Top of SOURCE DATA
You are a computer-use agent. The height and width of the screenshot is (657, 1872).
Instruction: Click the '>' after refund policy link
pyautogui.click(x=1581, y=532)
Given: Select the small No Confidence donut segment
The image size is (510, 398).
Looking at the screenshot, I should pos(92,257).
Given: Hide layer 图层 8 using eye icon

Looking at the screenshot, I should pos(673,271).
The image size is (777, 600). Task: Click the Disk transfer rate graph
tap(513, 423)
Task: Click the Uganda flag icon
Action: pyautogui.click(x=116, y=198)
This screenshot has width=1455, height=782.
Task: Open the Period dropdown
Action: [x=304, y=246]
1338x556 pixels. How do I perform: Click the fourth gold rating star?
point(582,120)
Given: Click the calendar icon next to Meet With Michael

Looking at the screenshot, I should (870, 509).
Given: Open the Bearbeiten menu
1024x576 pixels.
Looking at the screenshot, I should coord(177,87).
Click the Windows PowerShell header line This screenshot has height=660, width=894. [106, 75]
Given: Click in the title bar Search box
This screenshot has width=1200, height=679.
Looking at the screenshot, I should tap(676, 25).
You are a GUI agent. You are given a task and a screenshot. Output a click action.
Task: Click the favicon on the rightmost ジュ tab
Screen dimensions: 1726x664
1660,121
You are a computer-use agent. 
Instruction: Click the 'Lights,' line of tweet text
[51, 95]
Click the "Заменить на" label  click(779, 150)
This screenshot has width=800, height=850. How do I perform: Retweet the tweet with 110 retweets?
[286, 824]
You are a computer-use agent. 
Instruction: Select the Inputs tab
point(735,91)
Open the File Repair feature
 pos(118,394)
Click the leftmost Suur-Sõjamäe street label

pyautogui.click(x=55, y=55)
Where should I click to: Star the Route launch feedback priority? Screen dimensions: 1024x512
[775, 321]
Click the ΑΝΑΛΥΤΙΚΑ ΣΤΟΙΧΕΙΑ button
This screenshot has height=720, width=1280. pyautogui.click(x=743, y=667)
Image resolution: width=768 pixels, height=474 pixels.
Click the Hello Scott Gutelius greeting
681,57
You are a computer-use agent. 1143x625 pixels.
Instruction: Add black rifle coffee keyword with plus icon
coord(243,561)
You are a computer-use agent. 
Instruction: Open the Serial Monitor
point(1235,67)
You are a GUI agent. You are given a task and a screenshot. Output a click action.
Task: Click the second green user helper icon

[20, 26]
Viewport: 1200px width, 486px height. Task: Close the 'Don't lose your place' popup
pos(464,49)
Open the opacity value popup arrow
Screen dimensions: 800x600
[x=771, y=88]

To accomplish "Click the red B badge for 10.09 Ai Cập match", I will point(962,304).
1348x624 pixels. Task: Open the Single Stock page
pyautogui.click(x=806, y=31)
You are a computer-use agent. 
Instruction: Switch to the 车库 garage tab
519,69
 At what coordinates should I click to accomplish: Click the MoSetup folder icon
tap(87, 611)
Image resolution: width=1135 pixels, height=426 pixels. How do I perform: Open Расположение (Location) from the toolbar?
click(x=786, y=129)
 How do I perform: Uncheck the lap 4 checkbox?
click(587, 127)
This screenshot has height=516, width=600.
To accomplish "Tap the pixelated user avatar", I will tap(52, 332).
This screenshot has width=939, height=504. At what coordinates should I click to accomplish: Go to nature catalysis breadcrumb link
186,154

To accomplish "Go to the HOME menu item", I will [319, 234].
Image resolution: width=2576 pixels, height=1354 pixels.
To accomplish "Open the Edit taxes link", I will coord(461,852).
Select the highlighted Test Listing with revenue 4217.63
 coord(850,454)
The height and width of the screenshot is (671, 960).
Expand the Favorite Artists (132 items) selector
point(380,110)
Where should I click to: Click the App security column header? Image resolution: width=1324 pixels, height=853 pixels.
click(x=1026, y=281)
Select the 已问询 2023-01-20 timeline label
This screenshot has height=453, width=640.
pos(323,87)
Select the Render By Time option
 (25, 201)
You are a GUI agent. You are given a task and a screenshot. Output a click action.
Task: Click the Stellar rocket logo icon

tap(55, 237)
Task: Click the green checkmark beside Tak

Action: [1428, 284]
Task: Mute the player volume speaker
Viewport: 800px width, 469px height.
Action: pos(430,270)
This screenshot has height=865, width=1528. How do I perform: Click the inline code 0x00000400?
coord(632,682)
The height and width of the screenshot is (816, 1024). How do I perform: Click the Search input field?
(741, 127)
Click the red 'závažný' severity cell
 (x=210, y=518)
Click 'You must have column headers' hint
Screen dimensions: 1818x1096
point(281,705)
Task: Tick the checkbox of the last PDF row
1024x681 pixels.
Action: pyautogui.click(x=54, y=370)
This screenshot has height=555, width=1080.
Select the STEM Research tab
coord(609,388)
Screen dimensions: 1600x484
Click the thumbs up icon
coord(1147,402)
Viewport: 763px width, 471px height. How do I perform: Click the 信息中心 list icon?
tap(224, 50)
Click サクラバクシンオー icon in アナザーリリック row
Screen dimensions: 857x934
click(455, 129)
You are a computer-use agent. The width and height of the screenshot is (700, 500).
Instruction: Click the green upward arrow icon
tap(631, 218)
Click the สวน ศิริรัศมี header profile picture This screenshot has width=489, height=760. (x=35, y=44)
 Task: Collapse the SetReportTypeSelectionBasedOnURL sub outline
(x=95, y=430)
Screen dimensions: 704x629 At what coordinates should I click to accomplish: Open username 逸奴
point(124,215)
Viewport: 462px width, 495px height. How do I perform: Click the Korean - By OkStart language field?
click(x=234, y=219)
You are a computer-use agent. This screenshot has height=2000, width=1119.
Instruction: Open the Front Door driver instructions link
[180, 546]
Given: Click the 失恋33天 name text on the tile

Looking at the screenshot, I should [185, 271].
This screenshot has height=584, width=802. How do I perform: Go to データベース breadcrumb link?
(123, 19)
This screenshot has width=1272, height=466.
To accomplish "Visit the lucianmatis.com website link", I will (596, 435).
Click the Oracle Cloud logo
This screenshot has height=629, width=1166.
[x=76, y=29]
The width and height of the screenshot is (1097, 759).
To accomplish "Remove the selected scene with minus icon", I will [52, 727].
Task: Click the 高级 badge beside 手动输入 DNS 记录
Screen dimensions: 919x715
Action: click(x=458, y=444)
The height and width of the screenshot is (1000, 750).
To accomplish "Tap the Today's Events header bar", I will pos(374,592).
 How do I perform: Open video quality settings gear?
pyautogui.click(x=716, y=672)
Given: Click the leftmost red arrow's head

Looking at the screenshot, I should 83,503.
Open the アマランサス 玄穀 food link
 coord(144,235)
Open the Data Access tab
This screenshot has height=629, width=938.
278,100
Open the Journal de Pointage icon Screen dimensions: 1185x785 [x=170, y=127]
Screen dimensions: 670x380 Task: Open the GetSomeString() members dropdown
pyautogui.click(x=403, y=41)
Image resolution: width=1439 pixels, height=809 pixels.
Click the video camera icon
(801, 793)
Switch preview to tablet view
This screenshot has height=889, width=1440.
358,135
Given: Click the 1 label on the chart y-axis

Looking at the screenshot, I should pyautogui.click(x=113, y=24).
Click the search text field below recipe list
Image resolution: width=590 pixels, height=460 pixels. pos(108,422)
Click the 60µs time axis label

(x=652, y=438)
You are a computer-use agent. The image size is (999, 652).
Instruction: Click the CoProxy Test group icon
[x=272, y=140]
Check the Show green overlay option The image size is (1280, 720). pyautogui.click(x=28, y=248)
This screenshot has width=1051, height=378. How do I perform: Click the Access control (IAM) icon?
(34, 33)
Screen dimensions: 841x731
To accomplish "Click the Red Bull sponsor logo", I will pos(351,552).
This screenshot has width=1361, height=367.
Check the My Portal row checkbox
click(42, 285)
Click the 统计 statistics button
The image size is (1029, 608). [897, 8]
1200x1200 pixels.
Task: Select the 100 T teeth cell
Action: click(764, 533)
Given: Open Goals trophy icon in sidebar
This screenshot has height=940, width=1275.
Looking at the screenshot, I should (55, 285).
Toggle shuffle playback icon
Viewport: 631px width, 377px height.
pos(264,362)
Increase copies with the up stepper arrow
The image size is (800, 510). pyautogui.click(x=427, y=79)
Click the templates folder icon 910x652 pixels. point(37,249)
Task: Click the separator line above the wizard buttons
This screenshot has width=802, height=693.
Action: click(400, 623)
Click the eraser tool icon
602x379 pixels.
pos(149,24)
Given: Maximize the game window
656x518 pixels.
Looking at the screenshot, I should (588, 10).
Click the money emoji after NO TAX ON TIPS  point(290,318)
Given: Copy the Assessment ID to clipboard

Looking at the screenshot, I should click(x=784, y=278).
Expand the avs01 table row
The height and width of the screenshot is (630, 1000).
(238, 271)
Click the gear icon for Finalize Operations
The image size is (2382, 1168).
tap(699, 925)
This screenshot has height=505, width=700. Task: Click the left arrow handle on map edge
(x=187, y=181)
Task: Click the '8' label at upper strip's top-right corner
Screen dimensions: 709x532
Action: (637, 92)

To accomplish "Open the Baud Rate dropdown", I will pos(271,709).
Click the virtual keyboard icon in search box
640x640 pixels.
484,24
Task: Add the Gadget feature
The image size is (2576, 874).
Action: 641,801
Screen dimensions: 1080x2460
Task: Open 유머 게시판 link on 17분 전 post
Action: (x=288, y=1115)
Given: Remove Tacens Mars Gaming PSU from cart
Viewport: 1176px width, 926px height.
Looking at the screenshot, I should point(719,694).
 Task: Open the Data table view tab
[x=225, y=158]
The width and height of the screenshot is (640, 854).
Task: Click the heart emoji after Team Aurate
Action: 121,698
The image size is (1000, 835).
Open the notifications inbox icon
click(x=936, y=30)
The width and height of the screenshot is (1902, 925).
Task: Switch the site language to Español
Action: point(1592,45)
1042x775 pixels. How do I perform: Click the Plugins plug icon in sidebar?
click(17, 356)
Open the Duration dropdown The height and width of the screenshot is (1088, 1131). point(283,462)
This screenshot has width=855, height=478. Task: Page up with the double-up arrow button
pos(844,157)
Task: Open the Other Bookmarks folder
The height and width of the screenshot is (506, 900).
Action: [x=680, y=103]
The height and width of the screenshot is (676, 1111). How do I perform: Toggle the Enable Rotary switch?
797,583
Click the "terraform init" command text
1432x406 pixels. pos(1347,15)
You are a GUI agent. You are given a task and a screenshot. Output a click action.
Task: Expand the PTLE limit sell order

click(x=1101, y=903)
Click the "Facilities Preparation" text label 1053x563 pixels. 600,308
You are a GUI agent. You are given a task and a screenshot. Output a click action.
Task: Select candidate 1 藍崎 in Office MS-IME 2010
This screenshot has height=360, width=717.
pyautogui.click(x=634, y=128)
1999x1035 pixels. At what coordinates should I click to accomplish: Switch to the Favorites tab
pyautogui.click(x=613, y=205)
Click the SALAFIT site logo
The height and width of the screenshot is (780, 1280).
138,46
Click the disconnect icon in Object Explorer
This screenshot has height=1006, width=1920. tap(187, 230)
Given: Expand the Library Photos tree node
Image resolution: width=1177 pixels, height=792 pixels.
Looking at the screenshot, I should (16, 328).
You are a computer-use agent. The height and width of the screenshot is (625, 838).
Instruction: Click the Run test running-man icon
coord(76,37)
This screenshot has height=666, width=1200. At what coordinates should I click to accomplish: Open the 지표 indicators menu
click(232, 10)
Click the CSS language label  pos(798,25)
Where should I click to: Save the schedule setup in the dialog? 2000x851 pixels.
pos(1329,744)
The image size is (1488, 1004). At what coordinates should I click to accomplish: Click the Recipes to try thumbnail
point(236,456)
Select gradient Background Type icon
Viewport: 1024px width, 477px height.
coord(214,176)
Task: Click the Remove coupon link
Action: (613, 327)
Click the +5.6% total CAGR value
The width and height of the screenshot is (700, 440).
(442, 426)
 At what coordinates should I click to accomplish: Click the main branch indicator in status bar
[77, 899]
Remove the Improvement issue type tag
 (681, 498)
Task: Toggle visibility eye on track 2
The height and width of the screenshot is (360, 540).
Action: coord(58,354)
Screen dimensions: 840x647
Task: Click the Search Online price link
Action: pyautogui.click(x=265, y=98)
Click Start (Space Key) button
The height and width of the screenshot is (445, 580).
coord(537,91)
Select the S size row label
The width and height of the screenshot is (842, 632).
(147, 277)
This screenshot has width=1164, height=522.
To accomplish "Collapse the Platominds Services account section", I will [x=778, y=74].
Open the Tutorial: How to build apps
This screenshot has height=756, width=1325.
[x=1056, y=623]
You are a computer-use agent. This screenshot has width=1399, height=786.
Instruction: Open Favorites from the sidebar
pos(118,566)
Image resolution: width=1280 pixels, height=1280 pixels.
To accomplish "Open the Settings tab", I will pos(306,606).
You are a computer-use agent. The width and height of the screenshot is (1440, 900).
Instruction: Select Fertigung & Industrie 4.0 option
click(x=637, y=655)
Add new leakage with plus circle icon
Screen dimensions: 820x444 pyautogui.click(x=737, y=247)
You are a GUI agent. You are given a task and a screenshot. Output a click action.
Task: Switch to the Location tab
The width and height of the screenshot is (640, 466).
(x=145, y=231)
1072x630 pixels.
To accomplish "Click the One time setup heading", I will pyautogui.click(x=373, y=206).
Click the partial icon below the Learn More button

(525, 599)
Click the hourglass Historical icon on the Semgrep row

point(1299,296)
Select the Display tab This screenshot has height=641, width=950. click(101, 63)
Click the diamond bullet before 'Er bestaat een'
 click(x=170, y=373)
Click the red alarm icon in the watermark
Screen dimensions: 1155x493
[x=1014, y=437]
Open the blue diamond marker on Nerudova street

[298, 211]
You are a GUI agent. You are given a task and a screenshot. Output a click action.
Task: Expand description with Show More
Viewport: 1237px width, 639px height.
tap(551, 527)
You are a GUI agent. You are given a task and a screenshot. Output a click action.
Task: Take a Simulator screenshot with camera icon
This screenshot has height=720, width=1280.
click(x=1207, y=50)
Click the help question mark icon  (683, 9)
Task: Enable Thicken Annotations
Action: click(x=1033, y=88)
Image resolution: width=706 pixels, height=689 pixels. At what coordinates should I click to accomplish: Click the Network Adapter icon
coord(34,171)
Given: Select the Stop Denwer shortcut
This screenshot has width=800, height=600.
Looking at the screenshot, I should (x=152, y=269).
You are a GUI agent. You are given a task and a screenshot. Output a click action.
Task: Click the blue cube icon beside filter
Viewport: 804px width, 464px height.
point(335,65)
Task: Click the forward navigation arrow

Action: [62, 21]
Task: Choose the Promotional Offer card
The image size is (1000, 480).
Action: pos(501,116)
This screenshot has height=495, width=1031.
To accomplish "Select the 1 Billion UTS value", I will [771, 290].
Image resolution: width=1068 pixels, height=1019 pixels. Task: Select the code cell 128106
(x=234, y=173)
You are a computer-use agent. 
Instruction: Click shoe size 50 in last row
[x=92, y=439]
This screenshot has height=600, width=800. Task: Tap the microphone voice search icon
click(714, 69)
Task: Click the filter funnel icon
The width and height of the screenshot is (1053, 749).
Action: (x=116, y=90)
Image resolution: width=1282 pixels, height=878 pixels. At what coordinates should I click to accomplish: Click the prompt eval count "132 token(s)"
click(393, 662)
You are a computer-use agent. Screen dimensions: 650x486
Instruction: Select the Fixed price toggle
Bottom of SOURCE DATA
INSTRUCTIONS TO FOLLOW: All that is wanted is a faithful reproduction of the line above with "656x518 pixels.", the line with "Task: Select candidate", and every line in between.

RESPONSE AREA:
656x518 pixels.
Looking at the screenshot, I should (588, 10).
Click the money emoji after NO TAX ON TIPS  point(290,318)
Given: Copy the Assessment ID to clipboard

Looking at the screenshot, I should click(x=784, y=278).
Expand the avs01 table row
The height and width of the screenshot is (630, 1000).
(238, 271)
Click the gear icon for Finalize Operations
The image size is (2382, 1168).
tap(699, 925)
This screenshot has height=505, width=700. Task: Click the left arrow handle on map edge
(x=187, y=181)
Task: Click the '8' label at upper strip's top-right corner
Screen dimensions: 709x532
Action: (637, 92)

To accomplish "Open the Baud Rate dropdown", I will pos(271,709).
Click the virtual keyboard icon in search box
640x640 pixels.
484,24
Task: Add the Gadget feature
The image size is (2576, 874).
Action: 641,801
Screen dimensions: 1080x2460
Task: Open 유머 게시판 link on 17분 전 post
Action: (x=288, y=1115)
Given: Remove Tacens Mars Gaming PSU from cart
Viewport: 1176px width, 926px height.
Looking at the screenshot, I should point(719,694).
 Task: Open the Data table view tab
[x=225, y=158]
The width and height of the screenshot is (640, 854).
Task: Click the heart emoji after Team Aurate
Action: 121,698
The image size is (1000, 835).
Open the notifications inbox icon
click(x=936, y=30)
The width and height of the screenshot is (1902, 925).
Task: Switch the site language to Español
Action: point(1592,45)
1042x775 pixels. How do I perform: Click the Plugins plug icon in sidebar?
click(17, 356)
Open the Duration dropdown The height and width of the screenshot is (1088, 1131). point(283,462)
This screenshot has width=855, height=478. Task: Page up with the double-up arrow button
pos(844,157)
Task: Open the Other Bookmarks folder
The height and width of the screenshot is (506, 900).
Action: [x=680, y=103]
The height and width of the screenshot is (676, 1111). How do I perform: Toggle the Enable Rotary switch?
797,583
Click the "terraform init" command text
1432x406 pixels. pos(1347,15)
You are a GUI agent. You are given a task and a screenshot. Output a click action.
Task: Expand the PTLE limit sell order

click(x=1101, y=903)
Click the "Facilities Preparation" text label 1053x563 pixels. 600,308
You are a GUI agent. You are given a task and a screenshot. Output a click action.
Task: Select candidate 1 藍崎 in Office MS-IME 2010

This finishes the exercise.